Dane wejściowe:
⁂
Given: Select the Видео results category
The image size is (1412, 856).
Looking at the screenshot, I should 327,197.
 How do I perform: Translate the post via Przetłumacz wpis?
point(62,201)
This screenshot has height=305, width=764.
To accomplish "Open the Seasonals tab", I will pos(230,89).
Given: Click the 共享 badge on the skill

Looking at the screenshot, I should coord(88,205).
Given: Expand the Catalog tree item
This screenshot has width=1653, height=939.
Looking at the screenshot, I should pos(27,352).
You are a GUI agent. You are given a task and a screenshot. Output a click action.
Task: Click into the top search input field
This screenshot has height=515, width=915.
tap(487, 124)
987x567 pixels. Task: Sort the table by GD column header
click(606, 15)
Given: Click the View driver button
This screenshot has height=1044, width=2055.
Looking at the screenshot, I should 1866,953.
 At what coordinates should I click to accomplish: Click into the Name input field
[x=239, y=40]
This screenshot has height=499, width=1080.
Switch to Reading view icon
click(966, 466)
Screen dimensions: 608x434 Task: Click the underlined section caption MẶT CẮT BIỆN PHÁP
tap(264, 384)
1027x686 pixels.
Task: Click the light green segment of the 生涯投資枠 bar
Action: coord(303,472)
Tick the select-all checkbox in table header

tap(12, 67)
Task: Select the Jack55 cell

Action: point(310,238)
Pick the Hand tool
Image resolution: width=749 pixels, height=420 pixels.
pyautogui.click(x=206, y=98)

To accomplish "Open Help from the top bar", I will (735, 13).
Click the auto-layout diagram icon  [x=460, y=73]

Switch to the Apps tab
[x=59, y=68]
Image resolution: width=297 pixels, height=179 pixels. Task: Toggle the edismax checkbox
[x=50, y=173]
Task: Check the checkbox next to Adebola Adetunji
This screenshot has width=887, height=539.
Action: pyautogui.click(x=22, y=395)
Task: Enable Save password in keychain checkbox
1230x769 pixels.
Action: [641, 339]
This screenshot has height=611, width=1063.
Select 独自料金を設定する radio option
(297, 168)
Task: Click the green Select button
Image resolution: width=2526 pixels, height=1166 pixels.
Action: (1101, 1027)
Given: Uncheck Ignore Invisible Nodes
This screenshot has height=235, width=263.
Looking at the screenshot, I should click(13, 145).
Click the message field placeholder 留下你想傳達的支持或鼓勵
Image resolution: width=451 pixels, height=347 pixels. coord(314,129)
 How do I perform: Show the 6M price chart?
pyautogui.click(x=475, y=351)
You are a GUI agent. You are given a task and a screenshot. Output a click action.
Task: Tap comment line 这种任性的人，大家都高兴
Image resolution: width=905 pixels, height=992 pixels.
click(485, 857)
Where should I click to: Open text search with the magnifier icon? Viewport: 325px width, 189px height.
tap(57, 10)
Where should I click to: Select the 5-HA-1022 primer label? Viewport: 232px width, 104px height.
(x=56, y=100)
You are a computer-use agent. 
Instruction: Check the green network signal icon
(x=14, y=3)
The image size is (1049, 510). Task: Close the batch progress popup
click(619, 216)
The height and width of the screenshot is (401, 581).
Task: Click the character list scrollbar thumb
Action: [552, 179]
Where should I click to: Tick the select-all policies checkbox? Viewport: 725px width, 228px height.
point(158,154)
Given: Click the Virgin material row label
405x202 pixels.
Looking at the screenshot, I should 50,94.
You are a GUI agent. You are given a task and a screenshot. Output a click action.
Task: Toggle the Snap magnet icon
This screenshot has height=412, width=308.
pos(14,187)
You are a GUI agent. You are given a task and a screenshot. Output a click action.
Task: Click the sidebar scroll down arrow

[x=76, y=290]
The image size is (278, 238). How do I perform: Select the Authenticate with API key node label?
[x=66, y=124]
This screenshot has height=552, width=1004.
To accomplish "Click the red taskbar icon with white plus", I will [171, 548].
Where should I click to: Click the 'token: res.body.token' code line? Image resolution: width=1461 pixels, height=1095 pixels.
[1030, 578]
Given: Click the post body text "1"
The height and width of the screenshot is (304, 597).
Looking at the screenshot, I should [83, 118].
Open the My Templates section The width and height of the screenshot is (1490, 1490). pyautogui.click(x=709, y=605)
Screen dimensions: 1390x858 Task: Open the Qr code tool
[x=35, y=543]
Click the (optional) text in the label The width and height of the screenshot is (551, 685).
⁂
Cel zadania: Proszę przepisać bez żadnych zmian wiersze powyższych danych, od wiersza zawierającego "Given: Click the Virgin material row label" do wiersza zawierającego "pos(14,187)" włącznie.

Odpowiedź pisemna:
Given: Click the Virgin material row label
405x202 pixels.
Looking at the screenshot, I should 50,94.
You are a GUI agent. You are given a task and a screenshot. Output a click action.
Task: Toggle the Snap magnet icon
This screenshot has height=412, width=308.
pos(14,187)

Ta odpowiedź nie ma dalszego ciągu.